The problem I have is that the screen is stained with a positive (where the actual design was) imprint. If the screen is otherwise white, the positive is darker gray-ish colour. I presume this is from the ink, maybe I didn't wash it off properly after printing. The screen isn't actually clogged in those areas, just stained. I spent about 2 hours scrubbing the screen to no avail.

Any ideas on how to clean/remove the stain?


----------



## jkewl99 (Feb 9, 2012)

Hi,

Sounds like what you are experiencing is hazing, almost every vendor has a dehazing solution, this has worked well for me. 

Good Luck!!!!


----------



## PhilR (May 3, 2011)

You don't really need to worry about it unless the staining becomes bad enough to interfere with registering new designs. Most of my screens are pretty heavily hazed but they print just fine.


----------



## ScreenFoo (Aug 9, 2011)

I'm with Phil--unless you're doing crazy photo work with fine halftones, and running into exposure problems, or having issues registering screens, ink haze shouldn't be too big a deal.

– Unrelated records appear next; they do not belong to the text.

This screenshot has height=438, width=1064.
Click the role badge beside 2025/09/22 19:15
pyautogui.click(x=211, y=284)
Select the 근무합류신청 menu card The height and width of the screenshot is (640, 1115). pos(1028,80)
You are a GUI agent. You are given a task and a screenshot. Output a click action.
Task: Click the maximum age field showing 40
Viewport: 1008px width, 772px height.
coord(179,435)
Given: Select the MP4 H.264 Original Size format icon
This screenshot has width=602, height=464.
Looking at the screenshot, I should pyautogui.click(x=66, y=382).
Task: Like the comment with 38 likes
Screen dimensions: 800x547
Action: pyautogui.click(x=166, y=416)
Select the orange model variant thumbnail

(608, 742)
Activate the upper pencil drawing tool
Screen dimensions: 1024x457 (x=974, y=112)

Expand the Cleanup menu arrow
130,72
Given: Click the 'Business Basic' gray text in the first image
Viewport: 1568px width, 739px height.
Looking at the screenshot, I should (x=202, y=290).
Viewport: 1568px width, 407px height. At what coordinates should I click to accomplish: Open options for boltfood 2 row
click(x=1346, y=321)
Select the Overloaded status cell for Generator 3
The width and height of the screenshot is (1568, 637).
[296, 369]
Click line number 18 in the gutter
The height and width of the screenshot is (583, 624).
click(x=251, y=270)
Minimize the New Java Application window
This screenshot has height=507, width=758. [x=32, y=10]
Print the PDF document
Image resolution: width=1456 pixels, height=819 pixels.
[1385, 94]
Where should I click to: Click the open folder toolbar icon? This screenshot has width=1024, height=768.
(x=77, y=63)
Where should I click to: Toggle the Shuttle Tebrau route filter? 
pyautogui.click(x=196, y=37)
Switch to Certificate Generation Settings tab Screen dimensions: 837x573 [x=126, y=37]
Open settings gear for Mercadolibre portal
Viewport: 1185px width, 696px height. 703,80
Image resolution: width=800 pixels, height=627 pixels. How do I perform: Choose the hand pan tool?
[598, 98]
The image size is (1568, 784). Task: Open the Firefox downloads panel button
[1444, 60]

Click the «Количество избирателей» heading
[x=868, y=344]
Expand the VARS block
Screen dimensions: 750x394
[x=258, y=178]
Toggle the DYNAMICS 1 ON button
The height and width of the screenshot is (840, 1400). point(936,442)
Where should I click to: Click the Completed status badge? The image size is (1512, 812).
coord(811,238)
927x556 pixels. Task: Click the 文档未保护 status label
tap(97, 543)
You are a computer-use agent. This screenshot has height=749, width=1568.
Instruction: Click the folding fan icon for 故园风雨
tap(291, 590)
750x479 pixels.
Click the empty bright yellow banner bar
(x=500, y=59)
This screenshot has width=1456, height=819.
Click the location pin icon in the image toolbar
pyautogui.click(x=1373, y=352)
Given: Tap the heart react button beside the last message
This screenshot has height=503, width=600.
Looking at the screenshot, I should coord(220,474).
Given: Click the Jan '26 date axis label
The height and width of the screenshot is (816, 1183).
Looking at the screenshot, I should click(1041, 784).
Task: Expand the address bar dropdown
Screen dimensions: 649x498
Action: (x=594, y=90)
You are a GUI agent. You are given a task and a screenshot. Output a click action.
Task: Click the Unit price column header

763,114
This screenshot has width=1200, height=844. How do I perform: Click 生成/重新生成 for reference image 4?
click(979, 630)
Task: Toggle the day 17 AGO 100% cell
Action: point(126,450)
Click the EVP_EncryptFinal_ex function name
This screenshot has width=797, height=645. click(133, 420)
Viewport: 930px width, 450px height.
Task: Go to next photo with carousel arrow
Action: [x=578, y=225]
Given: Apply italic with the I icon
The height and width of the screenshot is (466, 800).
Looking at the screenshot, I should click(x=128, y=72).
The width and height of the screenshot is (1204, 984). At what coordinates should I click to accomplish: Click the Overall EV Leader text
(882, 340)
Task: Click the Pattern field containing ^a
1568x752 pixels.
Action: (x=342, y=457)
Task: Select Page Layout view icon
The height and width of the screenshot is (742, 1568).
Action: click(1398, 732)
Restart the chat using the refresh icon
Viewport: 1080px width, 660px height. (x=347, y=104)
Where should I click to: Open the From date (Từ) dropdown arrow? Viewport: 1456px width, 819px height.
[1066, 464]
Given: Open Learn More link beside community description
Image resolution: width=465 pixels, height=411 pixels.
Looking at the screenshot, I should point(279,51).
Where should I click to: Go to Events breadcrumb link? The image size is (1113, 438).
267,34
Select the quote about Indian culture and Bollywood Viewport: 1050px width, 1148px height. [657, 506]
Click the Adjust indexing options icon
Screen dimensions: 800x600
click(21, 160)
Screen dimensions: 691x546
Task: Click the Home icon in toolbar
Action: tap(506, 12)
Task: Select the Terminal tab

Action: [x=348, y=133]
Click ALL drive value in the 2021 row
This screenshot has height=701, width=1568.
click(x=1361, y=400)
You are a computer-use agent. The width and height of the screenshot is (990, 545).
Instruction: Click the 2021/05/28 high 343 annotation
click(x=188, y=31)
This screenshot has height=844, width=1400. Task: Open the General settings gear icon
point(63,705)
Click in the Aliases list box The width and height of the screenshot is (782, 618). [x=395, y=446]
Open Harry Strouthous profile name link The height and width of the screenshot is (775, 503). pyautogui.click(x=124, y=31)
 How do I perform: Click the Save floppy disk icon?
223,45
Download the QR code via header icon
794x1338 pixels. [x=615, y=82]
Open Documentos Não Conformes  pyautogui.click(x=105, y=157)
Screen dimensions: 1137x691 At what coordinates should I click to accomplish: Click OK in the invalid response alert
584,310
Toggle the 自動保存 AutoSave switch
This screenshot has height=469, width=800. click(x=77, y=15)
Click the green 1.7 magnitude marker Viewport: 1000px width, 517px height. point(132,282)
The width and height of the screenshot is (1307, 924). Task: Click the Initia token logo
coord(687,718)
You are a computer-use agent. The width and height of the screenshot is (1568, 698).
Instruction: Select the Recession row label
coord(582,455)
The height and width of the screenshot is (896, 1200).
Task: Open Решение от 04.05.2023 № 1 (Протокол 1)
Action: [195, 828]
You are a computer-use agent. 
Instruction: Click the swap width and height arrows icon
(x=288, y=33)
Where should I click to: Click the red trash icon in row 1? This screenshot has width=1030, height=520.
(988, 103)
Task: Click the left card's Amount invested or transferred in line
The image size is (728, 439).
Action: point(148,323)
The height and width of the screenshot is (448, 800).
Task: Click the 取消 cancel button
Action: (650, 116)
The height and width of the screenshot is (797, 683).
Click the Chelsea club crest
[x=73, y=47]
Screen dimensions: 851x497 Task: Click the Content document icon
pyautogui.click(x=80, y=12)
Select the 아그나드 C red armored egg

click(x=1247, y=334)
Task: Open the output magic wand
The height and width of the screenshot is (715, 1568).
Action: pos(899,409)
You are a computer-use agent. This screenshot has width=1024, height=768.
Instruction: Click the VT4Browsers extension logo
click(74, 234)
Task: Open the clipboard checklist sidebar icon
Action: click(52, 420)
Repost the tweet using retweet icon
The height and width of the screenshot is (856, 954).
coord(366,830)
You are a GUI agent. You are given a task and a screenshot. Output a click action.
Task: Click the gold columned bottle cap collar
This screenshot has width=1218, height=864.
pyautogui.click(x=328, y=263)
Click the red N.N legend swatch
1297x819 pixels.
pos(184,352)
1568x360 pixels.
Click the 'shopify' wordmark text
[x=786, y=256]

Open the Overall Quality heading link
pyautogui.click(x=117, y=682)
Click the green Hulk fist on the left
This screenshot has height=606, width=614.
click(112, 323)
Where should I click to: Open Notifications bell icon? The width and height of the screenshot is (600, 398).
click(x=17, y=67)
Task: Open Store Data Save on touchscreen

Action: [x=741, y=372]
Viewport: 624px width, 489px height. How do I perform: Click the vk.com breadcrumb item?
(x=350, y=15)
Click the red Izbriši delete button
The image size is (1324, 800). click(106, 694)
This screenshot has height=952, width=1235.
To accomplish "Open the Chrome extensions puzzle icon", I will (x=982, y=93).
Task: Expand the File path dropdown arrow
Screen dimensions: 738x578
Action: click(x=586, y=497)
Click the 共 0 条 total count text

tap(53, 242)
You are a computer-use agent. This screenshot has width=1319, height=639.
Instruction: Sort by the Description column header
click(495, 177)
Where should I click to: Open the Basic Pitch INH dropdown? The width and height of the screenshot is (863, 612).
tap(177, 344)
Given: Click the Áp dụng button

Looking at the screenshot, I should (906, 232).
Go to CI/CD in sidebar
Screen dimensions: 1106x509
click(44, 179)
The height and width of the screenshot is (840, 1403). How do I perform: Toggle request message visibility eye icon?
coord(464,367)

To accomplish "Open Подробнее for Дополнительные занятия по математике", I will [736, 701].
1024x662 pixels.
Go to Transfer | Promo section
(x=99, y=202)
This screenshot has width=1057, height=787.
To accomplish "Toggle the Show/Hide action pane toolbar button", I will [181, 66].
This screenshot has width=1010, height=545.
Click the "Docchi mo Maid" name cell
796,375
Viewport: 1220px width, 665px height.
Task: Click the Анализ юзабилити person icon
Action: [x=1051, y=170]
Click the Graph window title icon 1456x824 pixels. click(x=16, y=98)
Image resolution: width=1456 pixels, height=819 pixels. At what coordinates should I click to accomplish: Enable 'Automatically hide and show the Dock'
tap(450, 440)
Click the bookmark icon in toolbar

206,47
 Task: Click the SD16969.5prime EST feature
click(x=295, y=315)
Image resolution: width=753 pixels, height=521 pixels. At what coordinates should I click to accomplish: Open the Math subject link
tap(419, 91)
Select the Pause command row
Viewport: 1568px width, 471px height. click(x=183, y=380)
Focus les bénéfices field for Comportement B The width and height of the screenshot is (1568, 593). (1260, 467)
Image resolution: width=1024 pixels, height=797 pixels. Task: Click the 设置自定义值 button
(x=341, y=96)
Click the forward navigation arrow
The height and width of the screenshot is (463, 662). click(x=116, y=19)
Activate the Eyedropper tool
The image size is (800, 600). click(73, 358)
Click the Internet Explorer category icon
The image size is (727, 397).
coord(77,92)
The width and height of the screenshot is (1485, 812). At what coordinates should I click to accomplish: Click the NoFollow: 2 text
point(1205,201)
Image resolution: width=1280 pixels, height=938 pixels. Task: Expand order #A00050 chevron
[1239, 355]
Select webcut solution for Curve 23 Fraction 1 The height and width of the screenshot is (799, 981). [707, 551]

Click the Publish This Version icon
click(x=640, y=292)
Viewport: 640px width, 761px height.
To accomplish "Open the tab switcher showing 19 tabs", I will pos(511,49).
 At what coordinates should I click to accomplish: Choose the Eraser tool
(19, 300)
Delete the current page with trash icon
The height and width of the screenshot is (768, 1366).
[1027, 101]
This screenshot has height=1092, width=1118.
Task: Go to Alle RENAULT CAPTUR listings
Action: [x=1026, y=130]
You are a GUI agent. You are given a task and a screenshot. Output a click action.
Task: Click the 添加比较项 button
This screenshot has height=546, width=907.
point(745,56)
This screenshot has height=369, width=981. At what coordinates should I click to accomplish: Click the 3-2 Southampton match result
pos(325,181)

The best ink haze remover is the best ink remover you can get, although walk away haze remover may work, and certainly caustic haze remover will take out the stain, but it will also beat up your mesh.

Make sure you watch the ventilation and safety issues if you get into 'hot' solvents or caustic.


----------



## tpitman (Jul 30, 2007)

So far the best stain/haze remover I've used is called Renu-it from Chemical Consultants. They say use it on wet or dry screens, but I find it works best on a screen that's as clean as you can get it, and dry. Brush it on and leave it for awhile. Hit it with your pressure washer, and it'll take out most, if not all of the stain, depending on how old it is. Use a respirator, though. That stuff gets in the air when you pressure wash it out, and it's irritating on your lungs.

Here's the link: http://www.ccidom.com/products.php?product=LIQUID-RENU%2dIT®-LIQUID-STAIN-REMOVER


----------